Von Erfurt aus wurden der Handel und die Produktion von Blumensamen organisiert. Dort war auch das Versandhaus für die Kleingärtner der DDR angesiedelt. Beide Betriebe arbeiteten eng unter dem Dach der VVB Saat- und Pflanzgut zusammen. Der VEB Saat- und Pflanzgut Quedlinburg war dabei der „Erzeugnisgruppenleitbetrieb“ für gartenbauliches Saatgut.
Während an der Straßenseite zur Ethel-und-Julius-Rosenberg-Str. (bis 1991, dann wieder Neuer Weg) der Verwaltungstrakt des Betriebes lag, wurden die vielen Speichergebäude des Hofes für die Saatgutlagerung, u. a. der DDR-Staatsreserve sowie für die Zusammenstellung der Aufträge für die Erwerbsgärtner und Wiederverkäufer (Samenfachhandel) genutzt. Die Saatgutreinigung sowie Auslieferung der Exporte und auch Großaufträge erfolgte im bzw. vom „Aufbauhof“ am Gernröder Weg (s. u. Mettehof) und später auch vom neuen Saatgutaufbereitungswerk im Neinstedter Feldweg.
Hinter der langen Front entlang der Seilergasse entstand die Saatgutabfüllung, wo jährlich an die 100 Millionen Tüten Gemüsesamen für den Verkauf an Kleingärtner produziert wurden. Weitere bis zu 60 Millionen Packungen mit Blumen-, Kräuter- und Futterpflanzensamen für das „Bunte-Tüten-Programm“ wurden in Erfurt abgefüllt und kamen von dort in den Handel.
Auf Grund der hohen Bedeutung der Versorgungssicherheit mit Saatgut für die DDR gab es im Betrieb eine eigene Berufsfeuerwehr und zusätzlich zu deren Unterstützung eine gemeinsame Freiwillige Feuerwehr (FFW) von Institut und VEB.
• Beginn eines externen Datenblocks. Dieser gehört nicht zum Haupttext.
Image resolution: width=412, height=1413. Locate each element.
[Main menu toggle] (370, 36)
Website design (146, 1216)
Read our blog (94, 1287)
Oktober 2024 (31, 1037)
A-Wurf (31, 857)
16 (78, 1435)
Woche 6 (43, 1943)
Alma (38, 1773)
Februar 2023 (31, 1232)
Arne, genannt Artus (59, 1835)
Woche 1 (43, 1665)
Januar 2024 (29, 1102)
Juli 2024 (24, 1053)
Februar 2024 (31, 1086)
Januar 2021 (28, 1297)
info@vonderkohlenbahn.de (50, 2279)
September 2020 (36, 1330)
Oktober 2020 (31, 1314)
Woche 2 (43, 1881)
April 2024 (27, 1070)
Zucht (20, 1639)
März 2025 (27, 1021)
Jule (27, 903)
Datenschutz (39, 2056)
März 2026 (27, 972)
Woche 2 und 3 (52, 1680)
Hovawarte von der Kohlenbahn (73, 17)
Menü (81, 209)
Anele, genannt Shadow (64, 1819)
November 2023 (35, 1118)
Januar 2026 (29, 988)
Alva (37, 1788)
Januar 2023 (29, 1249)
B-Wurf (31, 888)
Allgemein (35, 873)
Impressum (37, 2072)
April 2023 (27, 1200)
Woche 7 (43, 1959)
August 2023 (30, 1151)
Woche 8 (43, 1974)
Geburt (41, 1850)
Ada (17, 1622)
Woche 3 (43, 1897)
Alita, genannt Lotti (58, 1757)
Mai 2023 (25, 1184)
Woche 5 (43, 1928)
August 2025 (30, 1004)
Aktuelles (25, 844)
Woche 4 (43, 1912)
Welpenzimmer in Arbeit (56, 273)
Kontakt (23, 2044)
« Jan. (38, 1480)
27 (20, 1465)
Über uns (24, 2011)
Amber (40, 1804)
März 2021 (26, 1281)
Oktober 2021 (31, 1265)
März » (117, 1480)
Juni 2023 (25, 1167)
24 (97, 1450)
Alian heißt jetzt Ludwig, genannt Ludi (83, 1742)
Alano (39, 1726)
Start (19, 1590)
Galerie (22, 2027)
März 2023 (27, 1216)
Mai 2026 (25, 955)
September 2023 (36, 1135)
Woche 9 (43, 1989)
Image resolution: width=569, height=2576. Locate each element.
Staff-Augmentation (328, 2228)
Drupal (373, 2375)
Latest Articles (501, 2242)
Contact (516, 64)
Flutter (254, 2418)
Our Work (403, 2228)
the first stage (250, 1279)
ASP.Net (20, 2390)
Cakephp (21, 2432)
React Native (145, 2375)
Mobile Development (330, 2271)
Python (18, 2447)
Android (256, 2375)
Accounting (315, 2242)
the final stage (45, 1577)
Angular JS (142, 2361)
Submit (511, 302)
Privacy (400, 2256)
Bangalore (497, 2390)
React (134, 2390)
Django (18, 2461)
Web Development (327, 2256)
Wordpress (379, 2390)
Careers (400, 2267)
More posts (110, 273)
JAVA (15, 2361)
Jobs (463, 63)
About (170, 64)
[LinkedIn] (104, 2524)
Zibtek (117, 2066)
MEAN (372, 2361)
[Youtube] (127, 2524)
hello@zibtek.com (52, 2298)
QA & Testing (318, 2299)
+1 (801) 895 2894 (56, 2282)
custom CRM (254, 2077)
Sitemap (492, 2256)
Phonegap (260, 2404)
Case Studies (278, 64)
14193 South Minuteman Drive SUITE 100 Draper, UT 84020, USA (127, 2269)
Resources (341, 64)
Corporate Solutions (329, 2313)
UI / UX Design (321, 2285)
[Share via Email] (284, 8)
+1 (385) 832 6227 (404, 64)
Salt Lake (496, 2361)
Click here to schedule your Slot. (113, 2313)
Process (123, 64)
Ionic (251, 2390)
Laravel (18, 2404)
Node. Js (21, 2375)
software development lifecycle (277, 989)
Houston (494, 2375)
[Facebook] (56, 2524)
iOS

Bis zur Auflösung des Betriebes blieb der VEB die Zentrale für den nationalen und internationalen Handel der DDR mit gartenbaulichem Saat- und Pflanzgut. Regelmäßig erschienen Kataloge und Preisverzeichnisse für die Erwerbsgärtner und den Export. So war der Weg über den VEB Saat- und Pflanzgut für die private Saatzuchtfirma A. Grußdorf die einzige Möglichkeit, kleine Lieferungen spezieller Sorten an ein befreundetes Eschweger Unternehmen in Westdeutschland zu versenden.
Der VEB versuchte 1990-92, nach der entsprechend der Treuhand-Direktiven vollzogenen Umwandlung, die Entwicklung als Quedlinburger Saatgut GmbH fortzusetzen. Die Gesellschaft entstand aus dem Zusammenschluss der verbliebenen Mitarbeiter ,Immobilien und Saatgutbestände des VEB, derZuchtstation des VEG und Teilen der Gemüsezüchtung des geschlossenen IfZ.
Der Verkauf durch die Treuhand an die Schweizer Samen Mauser AG Winterthur setzte 1992 den Schlusspunkt unter die Geschichte von DSG und VEB.
Die privaten Nachfolgefirmen nutzten Teile derGebäudetrakte noch bis Anfang 2009 vor allem für Dienstleistungen zur Saatgutabfüllung. Nach deren Auszug verstummte das laut klackende Geräusch aus dem Speicherinneren für immer, welches vielen älteren Quedlinburgern vertraut gewesen sein dürfte.
Heute erinnert noch das Markenzeichen „Quedlinburger Saatgut“ auf den Samentüten einer Ascherslebener Firma an die Jahrhunderte andauernde Tradition; das Saatgut allerdings kommt heute meist nicht mehr aus Quedlinburg.